“I don’t think that’s responsible,” said Rep. Greg Walden, R-Ore.
Another group of Republicans, generally senators as well as House members who have voted for recent fiscal compromises, was more positive.
Sen. Ted Cruz, R-Texas, asked Obama on Thursday if the No. 1 priority of elected officials should be restoring economic growth. Obama said yes, and Cruz then asked if there was hope for bipartisan cooperation on taxes and regulations.
The freshman senator wanted to know if Obama would back “fundamental tax reform that doesn’t raise revenues but reduces the burdens of our tax code on small business and on individuals.” Cruz said Obama sensed agreement “on broadening the base, on lowering the rate so we can be internationally competitive and on remaining revenue-neutral.”
During the House meeting, Rep. Peter King, R-N.Y., was encouraged that Obama discussed changing how cost-of-living adjustments are calculated for certain entitlement programs as well as other Medicare changes.
“It was a good first step,” King said.
Democratic liberals were not convinced progress was imminent.
On cost-of-living changes, Rep.

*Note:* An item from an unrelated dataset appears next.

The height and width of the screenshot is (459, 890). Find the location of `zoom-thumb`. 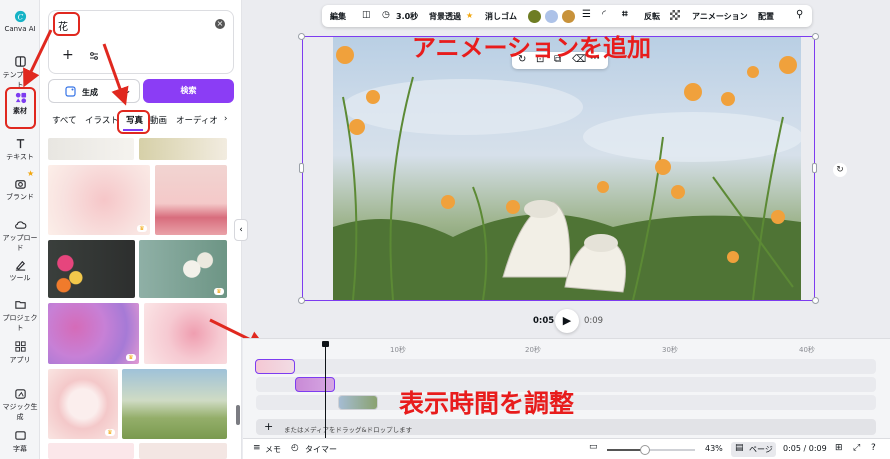

zoom-thumb is located at coordinates (644, 450).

Jerrold Nadler, D-N.Y., said Obama told House Democrats that “it may be a moot discussion if (Republicans) are not willing to do substantial revenues.” They’re not.
Obama would not assure the liberals he wouldn’t tackle Medicare and other entitlements. But, said House Democratic leader Nancy Pelosi of California, “The president’s very clear about this, and you might want to integrate it into your questions – very clear: no revenue, no change in the entitlements.”
The overarching message: Any progress toward a grand bargain will take time and more struggles.
“I’m glad President Obama reached out yesterday . . . and I think we had an honest discussion,” Boehner said. “But this is going to take more than dinner dates and phone calls.”